看護師の過酷な労働環境が改善される?

看護師の夜勤見直しの動きについて

看護師の夜勤見直しの動きについて

近年、過酷な看護師の労働環境を是正するために、身体的・精神的な負担の大きな夜勤に対して、回数制限や就業時間の短縮などに取り組む動きが出てきています。

現状、毎年看護師の約10%が何らかの理由によって退職・転職をしていると言われていますが、夜勤時間の長い勤務先に勤める看護師ほど離職率が高いというデータがあります。これは、夜勤が心身に与える負担がいかに大きなものであるのか、端的に示している事象だと言えるでしょう。

こういった背景もあり、最近では看護師団体が夜勤についてのガイドラインを作成し、病院や医療機関へ夜勤の軽減について呼びかけるといったケースも増えてきています。例えば、埼玉県のある病院では一回当たりの夜勤の拘束時間を「16時間⇒12時間」へ短縮し、夜勤日の出勤時間も「午後4時半⇒午後21時」へ変更し、看護師の負担軽減を実施しています。

結果、同病院で働く看護師からは「夜勤後に疲労が残らなくなった」「昼間十分に仮眠がとれるため、業務により集中できるようになった」といった声が上がり、看護師の労働意欲や業務効率が上がり、病院側にもよい影響が現れはじめていると言います。

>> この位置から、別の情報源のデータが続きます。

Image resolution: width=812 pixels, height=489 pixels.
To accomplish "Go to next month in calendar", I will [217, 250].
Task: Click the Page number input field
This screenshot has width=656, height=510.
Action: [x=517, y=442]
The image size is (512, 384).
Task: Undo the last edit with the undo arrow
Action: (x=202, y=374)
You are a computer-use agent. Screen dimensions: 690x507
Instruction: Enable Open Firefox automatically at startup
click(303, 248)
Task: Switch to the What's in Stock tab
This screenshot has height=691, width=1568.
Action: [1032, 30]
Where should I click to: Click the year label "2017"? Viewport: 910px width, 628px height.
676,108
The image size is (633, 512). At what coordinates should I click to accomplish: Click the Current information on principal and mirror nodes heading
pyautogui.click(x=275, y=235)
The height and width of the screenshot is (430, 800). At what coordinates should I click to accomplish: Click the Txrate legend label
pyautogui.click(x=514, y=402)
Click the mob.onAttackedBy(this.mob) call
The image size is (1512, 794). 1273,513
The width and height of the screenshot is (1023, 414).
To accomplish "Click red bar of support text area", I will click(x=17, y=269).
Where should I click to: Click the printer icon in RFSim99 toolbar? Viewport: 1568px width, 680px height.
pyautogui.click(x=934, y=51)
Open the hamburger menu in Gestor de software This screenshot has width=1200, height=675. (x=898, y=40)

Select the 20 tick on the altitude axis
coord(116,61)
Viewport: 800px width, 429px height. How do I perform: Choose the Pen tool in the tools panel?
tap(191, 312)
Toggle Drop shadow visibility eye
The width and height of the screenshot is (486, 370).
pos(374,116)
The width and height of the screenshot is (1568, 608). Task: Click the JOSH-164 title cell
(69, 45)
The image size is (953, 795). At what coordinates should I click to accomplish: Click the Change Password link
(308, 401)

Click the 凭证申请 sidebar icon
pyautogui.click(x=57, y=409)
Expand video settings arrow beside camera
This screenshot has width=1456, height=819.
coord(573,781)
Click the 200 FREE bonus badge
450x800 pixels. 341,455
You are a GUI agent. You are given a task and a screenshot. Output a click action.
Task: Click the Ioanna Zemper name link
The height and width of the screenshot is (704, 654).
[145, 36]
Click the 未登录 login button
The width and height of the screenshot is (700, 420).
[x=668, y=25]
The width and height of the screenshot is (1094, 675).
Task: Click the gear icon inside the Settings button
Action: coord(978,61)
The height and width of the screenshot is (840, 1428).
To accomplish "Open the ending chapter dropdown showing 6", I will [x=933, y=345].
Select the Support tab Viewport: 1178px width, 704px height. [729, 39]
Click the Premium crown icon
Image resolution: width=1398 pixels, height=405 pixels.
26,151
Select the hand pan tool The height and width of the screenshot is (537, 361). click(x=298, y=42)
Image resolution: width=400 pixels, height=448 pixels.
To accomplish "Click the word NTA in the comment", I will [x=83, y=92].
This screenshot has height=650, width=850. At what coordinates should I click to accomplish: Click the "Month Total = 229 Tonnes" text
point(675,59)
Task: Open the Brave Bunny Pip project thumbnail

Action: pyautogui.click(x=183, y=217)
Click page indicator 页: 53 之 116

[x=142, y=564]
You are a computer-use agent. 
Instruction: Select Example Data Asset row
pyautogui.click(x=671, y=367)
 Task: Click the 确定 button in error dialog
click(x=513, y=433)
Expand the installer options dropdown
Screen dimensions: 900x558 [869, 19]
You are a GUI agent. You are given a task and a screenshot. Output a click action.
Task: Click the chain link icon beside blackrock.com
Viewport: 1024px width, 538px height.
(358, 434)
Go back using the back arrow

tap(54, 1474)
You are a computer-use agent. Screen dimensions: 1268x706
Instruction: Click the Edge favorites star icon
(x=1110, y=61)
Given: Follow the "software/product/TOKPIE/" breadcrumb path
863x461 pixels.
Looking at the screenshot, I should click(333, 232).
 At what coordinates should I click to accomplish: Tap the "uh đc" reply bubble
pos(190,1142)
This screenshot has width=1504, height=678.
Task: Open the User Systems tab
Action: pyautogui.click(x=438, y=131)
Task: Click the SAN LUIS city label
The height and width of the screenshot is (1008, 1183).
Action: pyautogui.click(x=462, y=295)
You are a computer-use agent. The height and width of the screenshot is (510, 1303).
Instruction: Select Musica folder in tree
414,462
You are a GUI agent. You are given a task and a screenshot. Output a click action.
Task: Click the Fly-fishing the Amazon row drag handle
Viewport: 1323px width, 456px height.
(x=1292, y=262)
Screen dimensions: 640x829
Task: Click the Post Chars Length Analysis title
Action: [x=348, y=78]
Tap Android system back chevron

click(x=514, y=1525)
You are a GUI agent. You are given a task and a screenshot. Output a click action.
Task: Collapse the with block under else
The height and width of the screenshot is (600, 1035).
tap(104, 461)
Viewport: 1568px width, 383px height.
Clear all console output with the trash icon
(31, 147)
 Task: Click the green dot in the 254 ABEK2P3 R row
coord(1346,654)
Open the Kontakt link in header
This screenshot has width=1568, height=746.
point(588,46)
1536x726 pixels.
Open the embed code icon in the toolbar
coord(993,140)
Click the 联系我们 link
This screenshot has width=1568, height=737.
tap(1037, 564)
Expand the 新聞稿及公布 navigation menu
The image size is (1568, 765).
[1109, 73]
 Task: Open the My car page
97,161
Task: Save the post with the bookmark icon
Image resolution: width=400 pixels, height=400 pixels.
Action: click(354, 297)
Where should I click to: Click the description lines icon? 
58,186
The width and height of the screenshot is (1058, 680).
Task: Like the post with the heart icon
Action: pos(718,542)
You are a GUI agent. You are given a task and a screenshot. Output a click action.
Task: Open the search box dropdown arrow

また、2012年10月に行われた、日本看護協会による調査によると「夜勤中の休憩時間の確保」に取り組んでいる病院や84.8%、「連続夜勤回数の制限実施」を行っている病院は71.3%に上ったとされています。これらの数字は、数年前と比較するとかなり上昇しており、病院側の夜勤に対する意識が変化しつつあることが分かります。

日本看護協会では、2013年3月に、夜勤や交代制勤務(2交代制・3交代制)に関するガイドラインを作成しています。このガイドラインは、長時間の夜勤が看護師に与えるリスクを訴えたものとなっており、「夜勤は連続2回に制限」など具体的な11項目が明記された内容となっています。

日本看護協会は、このガイドラインを病院や医療機関へ提示し、「看護師の安全を守ることが患者の安全を守ることにつながる」とし、同時に看護師の離職率低下のためにも、病院側にできることから取り組んでほしいと、協力を求めています。